Due date: 2011.1.12 11:59:59pm (or thereabout), Wednesday.


The goal of the first homework is to set up real-time audio on the phone, and explore basic interactions with input from the accelerometer, multi-touch, or GUI elements. Let's get cookin'.

Specification (part 1 of 3): Get Set Up

  • set up your development environment (XCode, have your development device provisioned, installed the provision, etc.)
  • compile and run a standalone program and install it on your physical iPhone device:
    • create a new "View-based Application" project for iPhone (OS File-> New Project -> View-based Project) - name it as you like
    • compile and run on the device (not just in the simulator). Make sure the .plist file is correct (Bundle identifier= edu.stanford.ccrma.${PRODUCT_NAME}
  • make basic audio I/O work (this will be covered in class and in tutorial)
    • use mo_audio.* to set up an audio callback, and initialize it (see MoMu Toolkit
    • create the audio callback, and populated the buffer, e.g., synthesize a simple sine wave to fill in the output buffer (if you do not do anything in the audio callback loop, feedback will most likely result.)
    • test it
    • this should be covered in class, and reviewed from the tutorial.
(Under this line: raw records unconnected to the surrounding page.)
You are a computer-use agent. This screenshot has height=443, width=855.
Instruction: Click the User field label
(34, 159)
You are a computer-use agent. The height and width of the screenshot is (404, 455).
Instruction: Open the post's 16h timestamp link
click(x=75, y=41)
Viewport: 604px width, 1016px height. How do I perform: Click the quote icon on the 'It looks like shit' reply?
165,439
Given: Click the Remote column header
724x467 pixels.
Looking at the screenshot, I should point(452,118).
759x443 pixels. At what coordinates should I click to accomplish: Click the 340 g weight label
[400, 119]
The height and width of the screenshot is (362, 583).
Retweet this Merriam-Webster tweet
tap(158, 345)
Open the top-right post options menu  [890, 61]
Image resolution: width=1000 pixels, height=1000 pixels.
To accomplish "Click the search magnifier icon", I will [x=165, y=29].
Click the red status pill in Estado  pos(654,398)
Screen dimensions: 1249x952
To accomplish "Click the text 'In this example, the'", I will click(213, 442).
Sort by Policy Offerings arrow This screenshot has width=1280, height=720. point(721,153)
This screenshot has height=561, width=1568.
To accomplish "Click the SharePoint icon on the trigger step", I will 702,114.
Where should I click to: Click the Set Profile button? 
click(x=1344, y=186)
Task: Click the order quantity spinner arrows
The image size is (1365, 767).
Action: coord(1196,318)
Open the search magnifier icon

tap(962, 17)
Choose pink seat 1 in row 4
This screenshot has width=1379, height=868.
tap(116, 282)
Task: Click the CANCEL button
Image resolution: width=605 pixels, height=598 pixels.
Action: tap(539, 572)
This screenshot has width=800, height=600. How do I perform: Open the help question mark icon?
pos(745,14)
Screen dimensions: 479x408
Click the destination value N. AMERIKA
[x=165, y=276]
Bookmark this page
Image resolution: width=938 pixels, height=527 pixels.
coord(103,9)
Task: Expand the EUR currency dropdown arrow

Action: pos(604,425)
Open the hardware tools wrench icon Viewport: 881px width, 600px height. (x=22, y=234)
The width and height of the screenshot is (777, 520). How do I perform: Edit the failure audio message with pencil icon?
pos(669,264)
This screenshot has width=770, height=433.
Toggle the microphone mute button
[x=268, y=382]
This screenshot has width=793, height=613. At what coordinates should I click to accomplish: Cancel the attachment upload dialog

Specification (part 2 of 3): Real-time Audio Synthesize

  • based on the code above, create three apps, one for each of the following:
    • a sine wave
    • FM synthesis tone
    • a delayed version of the audio input (set up a circular buffer, as in hw2 from 256a)
  • be mindful of the parameters for each of these synthesis methods (and be ready to expose and chance them in section 3 below).

Specification (part 3 of 3): Exploring Interaction

  • for the respective apps, connect synthesis parameters to interactions as follows:
    • (app #1) sine wave: connect the first axis of the accelerometer to the frequency
    • (app #2) FM synthesis:
      • connect the first two axes to carrier and modulator frequencies (you determine the ranges), and add a GUI element (e.g., slider) to control the modulation index.
      • add a toggle (UISwitch) between a) continuous audio output and b) manually triggered notes
      • for the latter (manually triggered notes), add a GUI button to trigger the notes.
    • (app #3) delayed input: use multi-touch and the two-point pinch gesture to control delay length (you may add another slider to control the feedback coefficient, and a label to output the current delay length)
  • even though this assignment is intended to familiarize you with audio + interaction on the phone, consider the aesthetic and user experience.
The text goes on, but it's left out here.